Nickel became interested in educational development projects while working on her doctorate in inorganic chemistry at the University of Wisconsin-Madison.  

“My advisor was very involved in chemical education. We had a show we would do at museums or at public events,” she said. “I really enjoyed that a lot.” So much so, it became obvious while interviewing for industry positions that education was really where her heart is.  

Nickel joined the MSOE Physics and Chemistry Department in 2002, and teaches general chemistry, as well as electives in nanotechnology and food chemistry. She also participates in chemical education through the American Chemistry Society, writing standardized exams. She is an author of on-line products for educational publisher McGraw-Hill, as well as a digital faculty consultant.  

Nickel tries to impress upon her students the importance of their role in educating people, too. Her nanoscience and nanotechnology students get outreach experience by giving presentations and creating hands-on activities for St. Joan Antida High School students. “That’s been my servant-leadership project that’s succeeded best,” she said.  

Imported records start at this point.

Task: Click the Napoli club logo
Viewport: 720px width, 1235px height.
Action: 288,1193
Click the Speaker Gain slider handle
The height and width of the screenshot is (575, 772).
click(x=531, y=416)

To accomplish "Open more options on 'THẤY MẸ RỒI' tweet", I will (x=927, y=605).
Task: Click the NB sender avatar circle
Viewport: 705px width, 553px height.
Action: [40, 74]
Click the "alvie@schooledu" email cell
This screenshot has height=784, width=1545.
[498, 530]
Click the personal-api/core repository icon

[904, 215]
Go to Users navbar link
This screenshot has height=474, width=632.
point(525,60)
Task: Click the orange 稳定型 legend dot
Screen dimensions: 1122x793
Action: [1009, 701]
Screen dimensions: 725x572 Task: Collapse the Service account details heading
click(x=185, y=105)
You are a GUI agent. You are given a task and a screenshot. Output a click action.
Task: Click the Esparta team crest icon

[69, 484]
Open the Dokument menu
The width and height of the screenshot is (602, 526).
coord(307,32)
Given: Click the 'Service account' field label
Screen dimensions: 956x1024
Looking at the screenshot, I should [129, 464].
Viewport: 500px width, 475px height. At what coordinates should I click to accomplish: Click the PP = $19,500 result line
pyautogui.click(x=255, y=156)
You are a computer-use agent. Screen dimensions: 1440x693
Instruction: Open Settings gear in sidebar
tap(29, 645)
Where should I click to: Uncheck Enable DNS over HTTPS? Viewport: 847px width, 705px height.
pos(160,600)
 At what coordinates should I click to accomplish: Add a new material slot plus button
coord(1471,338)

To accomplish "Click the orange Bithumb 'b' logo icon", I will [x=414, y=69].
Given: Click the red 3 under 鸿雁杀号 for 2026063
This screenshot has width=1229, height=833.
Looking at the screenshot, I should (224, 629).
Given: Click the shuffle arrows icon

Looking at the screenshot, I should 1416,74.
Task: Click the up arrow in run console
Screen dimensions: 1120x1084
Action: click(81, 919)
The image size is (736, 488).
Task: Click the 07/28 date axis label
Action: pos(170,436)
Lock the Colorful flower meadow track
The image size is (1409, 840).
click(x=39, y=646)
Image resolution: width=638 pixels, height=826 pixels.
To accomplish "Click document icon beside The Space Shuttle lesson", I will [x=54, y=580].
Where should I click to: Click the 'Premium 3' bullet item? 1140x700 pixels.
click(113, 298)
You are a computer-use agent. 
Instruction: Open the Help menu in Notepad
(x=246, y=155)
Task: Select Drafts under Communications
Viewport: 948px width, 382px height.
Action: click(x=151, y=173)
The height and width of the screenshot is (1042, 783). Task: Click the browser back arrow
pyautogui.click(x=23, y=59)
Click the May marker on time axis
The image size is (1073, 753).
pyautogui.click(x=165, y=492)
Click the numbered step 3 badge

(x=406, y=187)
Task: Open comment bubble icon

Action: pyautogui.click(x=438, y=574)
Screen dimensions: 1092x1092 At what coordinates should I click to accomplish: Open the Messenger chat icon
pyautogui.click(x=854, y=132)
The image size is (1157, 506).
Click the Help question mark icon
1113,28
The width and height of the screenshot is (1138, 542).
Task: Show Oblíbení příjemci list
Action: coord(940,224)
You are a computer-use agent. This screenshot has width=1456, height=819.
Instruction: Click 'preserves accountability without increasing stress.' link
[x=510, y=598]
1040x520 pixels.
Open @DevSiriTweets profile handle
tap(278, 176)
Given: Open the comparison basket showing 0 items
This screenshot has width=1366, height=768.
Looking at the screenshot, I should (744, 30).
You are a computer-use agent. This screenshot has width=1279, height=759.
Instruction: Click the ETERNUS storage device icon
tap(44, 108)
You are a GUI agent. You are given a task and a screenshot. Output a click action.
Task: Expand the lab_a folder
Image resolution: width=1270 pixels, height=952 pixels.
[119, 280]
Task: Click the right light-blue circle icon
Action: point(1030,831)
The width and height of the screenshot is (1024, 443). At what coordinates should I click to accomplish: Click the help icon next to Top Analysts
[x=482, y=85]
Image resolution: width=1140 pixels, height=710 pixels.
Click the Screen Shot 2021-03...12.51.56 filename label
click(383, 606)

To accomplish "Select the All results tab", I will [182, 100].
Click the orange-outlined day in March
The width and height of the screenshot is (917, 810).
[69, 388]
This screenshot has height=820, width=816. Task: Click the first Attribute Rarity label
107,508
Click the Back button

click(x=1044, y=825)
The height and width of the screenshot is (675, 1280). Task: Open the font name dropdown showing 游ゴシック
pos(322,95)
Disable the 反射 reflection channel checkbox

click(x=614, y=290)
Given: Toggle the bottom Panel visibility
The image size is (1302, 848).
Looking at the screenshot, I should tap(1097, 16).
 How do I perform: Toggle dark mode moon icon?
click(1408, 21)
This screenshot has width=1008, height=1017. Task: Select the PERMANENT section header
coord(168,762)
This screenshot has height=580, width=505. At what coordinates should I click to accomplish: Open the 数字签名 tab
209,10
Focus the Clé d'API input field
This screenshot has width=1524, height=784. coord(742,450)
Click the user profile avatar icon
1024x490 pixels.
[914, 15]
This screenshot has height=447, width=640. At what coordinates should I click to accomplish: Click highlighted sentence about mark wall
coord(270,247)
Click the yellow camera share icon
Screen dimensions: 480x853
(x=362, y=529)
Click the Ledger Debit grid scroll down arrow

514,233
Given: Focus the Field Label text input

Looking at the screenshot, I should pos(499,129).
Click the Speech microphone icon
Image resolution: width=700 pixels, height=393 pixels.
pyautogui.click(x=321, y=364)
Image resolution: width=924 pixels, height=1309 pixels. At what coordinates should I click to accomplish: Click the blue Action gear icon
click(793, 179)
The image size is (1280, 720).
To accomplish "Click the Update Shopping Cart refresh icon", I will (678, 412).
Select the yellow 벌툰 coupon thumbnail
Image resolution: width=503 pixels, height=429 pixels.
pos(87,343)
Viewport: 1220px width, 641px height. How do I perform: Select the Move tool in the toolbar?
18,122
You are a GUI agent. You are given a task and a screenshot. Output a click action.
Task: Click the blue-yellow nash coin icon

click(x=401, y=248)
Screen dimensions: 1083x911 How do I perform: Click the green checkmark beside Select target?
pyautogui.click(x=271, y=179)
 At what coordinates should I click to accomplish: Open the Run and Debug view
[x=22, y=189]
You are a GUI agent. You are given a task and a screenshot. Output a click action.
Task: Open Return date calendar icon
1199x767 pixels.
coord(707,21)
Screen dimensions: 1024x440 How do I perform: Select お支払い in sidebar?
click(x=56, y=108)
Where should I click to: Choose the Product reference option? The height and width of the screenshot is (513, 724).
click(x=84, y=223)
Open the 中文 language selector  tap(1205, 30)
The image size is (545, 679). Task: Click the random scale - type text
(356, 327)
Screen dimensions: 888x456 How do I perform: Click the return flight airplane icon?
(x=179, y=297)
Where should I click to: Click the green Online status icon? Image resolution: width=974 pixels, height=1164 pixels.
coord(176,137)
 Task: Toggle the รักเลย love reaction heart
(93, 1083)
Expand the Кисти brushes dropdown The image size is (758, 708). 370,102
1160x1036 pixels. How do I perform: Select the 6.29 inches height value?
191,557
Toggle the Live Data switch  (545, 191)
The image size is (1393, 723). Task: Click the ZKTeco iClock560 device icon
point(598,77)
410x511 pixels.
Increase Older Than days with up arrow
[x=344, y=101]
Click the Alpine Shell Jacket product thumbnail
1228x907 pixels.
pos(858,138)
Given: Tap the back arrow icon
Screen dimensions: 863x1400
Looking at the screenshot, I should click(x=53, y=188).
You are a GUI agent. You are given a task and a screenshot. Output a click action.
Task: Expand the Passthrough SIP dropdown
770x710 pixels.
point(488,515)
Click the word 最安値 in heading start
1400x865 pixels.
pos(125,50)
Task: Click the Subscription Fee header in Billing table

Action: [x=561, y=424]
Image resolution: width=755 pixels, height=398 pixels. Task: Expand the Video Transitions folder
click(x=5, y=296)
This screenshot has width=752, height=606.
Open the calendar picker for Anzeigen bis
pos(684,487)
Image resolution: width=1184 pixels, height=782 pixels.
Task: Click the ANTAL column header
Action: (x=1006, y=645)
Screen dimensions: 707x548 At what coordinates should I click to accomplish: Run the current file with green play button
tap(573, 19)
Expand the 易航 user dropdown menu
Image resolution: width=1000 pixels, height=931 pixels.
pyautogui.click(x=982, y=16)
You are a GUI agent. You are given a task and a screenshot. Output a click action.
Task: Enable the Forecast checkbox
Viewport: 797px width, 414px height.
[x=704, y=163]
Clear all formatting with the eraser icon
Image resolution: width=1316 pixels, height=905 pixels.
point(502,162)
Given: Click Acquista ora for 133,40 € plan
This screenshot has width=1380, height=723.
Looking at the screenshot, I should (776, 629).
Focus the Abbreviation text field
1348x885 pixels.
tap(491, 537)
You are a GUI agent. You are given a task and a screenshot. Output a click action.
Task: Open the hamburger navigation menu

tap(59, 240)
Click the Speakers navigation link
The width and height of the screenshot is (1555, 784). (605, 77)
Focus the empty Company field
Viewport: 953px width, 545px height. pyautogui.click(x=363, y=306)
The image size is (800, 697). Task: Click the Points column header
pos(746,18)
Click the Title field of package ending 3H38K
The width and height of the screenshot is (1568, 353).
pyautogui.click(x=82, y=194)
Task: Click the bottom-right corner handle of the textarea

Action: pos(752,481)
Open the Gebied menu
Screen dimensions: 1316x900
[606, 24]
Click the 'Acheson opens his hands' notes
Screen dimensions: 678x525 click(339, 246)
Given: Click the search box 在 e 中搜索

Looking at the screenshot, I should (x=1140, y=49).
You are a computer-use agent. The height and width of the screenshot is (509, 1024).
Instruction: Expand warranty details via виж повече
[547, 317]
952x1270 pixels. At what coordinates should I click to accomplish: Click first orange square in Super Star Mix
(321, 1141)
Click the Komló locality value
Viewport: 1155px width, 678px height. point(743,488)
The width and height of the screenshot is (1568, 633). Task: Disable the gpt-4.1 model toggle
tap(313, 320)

Chocolate has also succeeded as a fun way for Nickel and her students to get people interested in chemistry. Nickel co-authored “How the Study of Chocolate as a Material Can be Used to Enhance Engineering Education,” and has done quite a bit of outreach at area schools using candy.  

“Taking an everyday material and being able to make sure people understand the science and engineering behind that—that’s the fun challenge to me,” said Nickel. Nickel has also found a way to incorporate literature with her nanotechnology classes. Her students read the novel “Prey” by Michael Crichton, about nanomaterials gone rogue.  

“One of the big themes in my class is the societal impact of new technologies,” said Nickel. “As engineers, they’re going to be using nanotechnologies and making responsible decisions is important.” By critiquing Crichton’s novel, the students can start thinking about that in a safe place, she said.  

As a CREATE Faculty Fellow, Nickel wants to make sure students not only have the basic skills of engineers, but also get more opportunities to work hard to solve the bigger problems. She’d like to find ways to incorporate that early in their coursework and carried throughout their academic careers. That will come from having good partners, she said. “Good collaboration with more industry and community will be very valuable to the students and MSOE.”  

Nickel also serves as the MSOE Athletic Department Faculty Representative. Through strong relationships with faculty and coaches, Nickel has advocated for policies that assist student athletes in the classroom as well as on the playing field.  

Away from campus, Nickel enjoys volunteering at her children’s schools, reading, exercising, yoga, and is a proud soccer mom to her oldest son, age 14, and a swim mom to her 10-year-old.   Nickel met her husband while they were both competing on the swim teams at Lawrence University in Appleton, Wisconsin, so as a family, they do a lot of waterskiing and wake surfing.  

“We’re water people,” she said. “Maybe I should have been a water chemist.”